** Selection **
A one member UDRP panel has found that Clearwater Systems, Inc. of Akron, Ohio, represented by Walker & Jocke, is guilty of Reverse Domain Name Hijacking (RDNH) on the domain name clearwatersystems.net
The decision is unusually because the domain holder, Glenn Johnson of Clearwater, Florida, / Clear Water Systems of Remington, Inc. of Remington, Indiana (“CWSRI”), didn’t even ask the panel for a finding of RDNH, Richard G. Lyon the sole panelist made a finding of RNDH on his own initiative
Here are the relevant facts and findings:
The Complainant provides commercial and residential drinking water products and services such as water softeners, water filters, bottled water delivery, purification chemicals and services, and deionizers. According to the Complainant’s website at “www.clearwatersystems.com” it sells through distributors in Ohio, Michigan, and Florida. The Complainant holds several trademarks for CLEARWATER SYSTEMS that are duly registered on the principal register of the United States Patent & Trademark Office (“USPTO”). The earliest of these was registered in January 1990.
The Respondent (named in the amended Complaint) Glenn Johnson is an individual who operates a web design service under “Buzzazz”. He registered the disputed domain name in August 2012.
The Respondent CWSRI is an independent water treatment company operating since 1996 in northwestern Indiana. CWSRI engaged Buzzazz to register the disputed domain name and create and maintain its business website at the disputed domain name.
The disputed domain name resolves to a website entitled “Clear Water Systems ‘Your Water Specialists’,” subheaded “Residential/Commercial | Water Softeners | Water Systems | Remington, IN[diana]”. This is an active website promoting CWSRI’s sale of water softeners and bottled water delivery; tabs include Home, About Us, Water Softeners, Bottled Water, Specials, Contact Us. On the home page is a link reading “Call to Request a Free Quote”. The copyright notice on the home page at this website reads “Copyright © 2014 Clear Water Systems. All Rights Reserved. Website Design & Internet Services by Buzzazz.com”.
The Respondent asserts that it is commonly known as “Clear Water Systems” and has been conducting and marketing its business under that name in Indiana. The Respondent avers that it chose its domain name to reflect its business name and it was not registered for the purpose of selling, renting or otherwise transferring the domain name to anyone else or with any malicious intent to harm the Complainant.
The Respondent further asserts that the Respondent and the Complainant are not competitors, sell different type of equipment, operate in different geographical markets, and no customer has ever contacted the Respondent thinking it was the Complainant.

** Dataset content **
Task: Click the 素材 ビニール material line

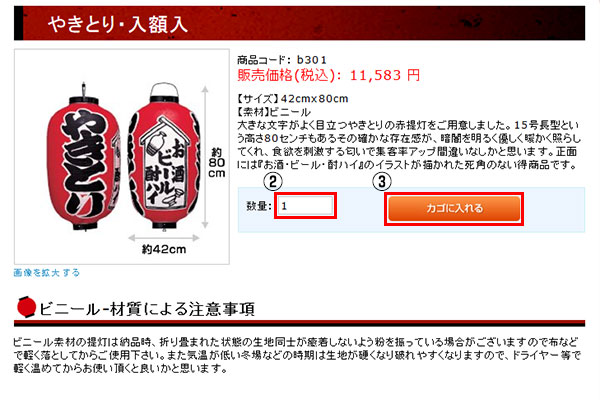Action: coord(274,112)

** Task set **
• 1. Answer these questions from the domain dispute summary:
(a) When was the earliest of the Complainant's CLEARWATER SYSTEMS trademarks registered?
(b) In what month and year did Glenn Johnson register the disputed domain name?
(c) Since what year has CWSRI been operating?
• 2. Pick up the domain dispute summary after its final sentence and keep it going.
The listing isn't needed for anything here.

** Answers below **
• 1.
(a) January 1990
(b) August 2012
(c) 1996

• 2.
The Policy was enacted to provide a trademark owner a less expensive and more expedient alternative to litigation in a discrete and cabined class of cases: to combat abusive domain name registration and use. In the fourteen-plus years since adoption the Policy has proven successful in no small part because of this limited application. During that time panels have developed a substantial body of UDRP precedent through careful application of the Policy to various factual circumstances, addressing within the four corners of the Policy developments in the domain name industry and coming to grips with language of the Policy that might yield different interpretations. While disagreements remain and new issues continue to arise, several once-divisive questions of interpretation have been resolved to the point of becoming principles generally accepted by UDRP panels.
The Panel quotes the operative provisions of the Complainant’s pleadings under these two Policy elements to emphasize that the Complaint depends upon a provision of US trademark law known as constructive notice. Under that provision in a US infringement action the Respondent would be presumed to be aware of the Complainant’s marks by virtue of their being registered with the USPTO.
This administrative proceeding is not a US infringement action. Policy precedent differs in material aspects from US law in respect to constructive notice: “Panels have mostly declined to introduce the US concept of constructive (deemed) notice per se into the UDRP.” WIPO Overview of WIPO Panel Views on Selected UDRP Questions, Second Edition (“WIPO Overview 2.0”), paragraph 3.4. The limited exceptions to this now well-established principle are few, almost always requiring at a minimum either “indicia of cybersquatting” or a respondent that is a domain name aggregator. The record in this case contains no evidence of either such circumstance.
The language of paragraph 4 of the Policy provides a second and more substantial difference between US trademark litigation and Policy proceedings.
Infringement is a strict liability tort in which intention is of little moment. Under the Policy a complainant must prove that the respondent registered and used the disputed domain name in bad faith.
Apart from instances of willful blindness, that ordinarily requires that the complainant prove both that the respondent had actual knowledge of the complainant and its mark and selected it to take advantage of its value for commercial purposes (targeting). Knowledge and targeting may be proven inferentially, but will not be presumed merely from a complainant’s ownership of a similar or identical registered mark.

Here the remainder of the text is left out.